Dataset entries: Begin
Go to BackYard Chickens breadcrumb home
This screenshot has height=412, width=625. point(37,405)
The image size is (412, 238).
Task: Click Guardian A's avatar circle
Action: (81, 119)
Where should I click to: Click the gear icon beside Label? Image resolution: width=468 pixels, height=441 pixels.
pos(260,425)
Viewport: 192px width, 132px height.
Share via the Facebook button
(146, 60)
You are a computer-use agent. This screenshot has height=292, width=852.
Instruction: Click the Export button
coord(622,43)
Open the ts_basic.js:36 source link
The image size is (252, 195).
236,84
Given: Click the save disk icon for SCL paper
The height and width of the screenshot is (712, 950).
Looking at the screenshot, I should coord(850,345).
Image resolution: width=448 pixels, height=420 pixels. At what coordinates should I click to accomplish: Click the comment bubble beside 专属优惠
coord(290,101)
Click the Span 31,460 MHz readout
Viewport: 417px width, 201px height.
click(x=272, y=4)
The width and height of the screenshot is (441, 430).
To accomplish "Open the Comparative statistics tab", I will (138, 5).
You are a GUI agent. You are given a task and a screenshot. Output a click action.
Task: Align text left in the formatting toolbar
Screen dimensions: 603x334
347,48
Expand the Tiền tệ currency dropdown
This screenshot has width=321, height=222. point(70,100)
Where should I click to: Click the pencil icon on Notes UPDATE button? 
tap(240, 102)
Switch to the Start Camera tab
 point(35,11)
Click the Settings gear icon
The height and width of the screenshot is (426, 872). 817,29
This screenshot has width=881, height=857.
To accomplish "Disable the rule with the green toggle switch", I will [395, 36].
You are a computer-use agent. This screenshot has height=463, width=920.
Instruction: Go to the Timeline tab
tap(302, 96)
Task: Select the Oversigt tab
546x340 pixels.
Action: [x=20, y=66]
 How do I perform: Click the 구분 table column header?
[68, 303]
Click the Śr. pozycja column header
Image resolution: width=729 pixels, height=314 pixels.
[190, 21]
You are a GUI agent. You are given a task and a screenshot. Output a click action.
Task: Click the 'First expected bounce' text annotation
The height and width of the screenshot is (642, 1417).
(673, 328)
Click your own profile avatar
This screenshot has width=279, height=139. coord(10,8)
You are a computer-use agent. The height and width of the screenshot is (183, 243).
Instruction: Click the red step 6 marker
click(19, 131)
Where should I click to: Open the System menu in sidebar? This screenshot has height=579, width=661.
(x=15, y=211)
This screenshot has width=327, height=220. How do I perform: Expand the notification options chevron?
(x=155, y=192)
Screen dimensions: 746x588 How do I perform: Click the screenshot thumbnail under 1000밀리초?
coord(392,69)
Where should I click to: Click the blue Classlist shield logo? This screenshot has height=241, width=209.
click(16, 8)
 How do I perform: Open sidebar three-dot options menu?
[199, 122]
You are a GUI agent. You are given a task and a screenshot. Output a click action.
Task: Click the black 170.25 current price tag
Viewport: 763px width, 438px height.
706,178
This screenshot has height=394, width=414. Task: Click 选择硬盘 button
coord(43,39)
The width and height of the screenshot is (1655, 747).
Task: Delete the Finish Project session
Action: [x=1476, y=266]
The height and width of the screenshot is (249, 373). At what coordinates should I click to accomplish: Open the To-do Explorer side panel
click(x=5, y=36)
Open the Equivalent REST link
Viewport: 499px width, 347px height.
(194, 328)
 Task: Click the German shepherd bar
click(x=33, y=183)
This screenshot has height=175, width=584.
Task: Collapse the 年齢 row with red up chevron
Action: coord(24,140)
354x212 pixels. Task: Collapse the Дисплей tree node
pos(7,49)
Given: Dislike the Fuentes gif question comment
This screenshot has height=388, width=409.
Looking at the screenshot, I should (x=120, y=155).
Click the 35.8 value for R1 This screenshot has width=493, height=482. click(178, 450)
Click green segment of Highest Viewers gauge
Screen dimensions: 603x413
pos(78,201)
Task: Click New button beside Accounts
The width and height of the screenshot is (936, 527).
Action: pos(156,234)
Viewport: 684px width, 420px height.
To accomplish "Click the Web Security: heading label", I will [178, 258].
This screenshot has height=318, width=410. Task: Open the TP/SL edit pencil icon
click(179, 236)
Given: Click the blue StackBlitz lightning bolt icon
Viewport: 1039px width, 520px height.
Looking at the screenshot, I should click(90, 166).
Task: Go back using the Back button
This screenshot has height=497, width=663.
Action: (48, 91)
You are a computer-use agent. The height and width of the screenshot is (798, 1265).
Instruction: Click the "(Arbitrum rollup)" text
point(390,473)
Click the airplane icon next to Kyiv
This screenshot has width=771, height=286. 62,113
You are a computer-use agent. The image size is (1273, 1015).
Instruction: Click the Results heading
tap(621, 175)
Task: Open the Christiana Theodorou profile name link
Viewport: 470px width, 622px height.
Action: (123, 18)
Dataset entries: End
▶ **Exercise instructions**:
Copy out all lines of the listing where the word "computer" appears.

▶ **Reply**:
You are a computer-use agent. This screenshot has height=292, width=852.
You are a computer-use agent. This screenshot has height=463, width=920.
You are a computer-use agent. The height and width of the screenshot is (183, 243).
You are a computer-use agent. The height and width of the screenshot is (798, 1265).
You are a computer-use agent. The image size is (1273, 1015).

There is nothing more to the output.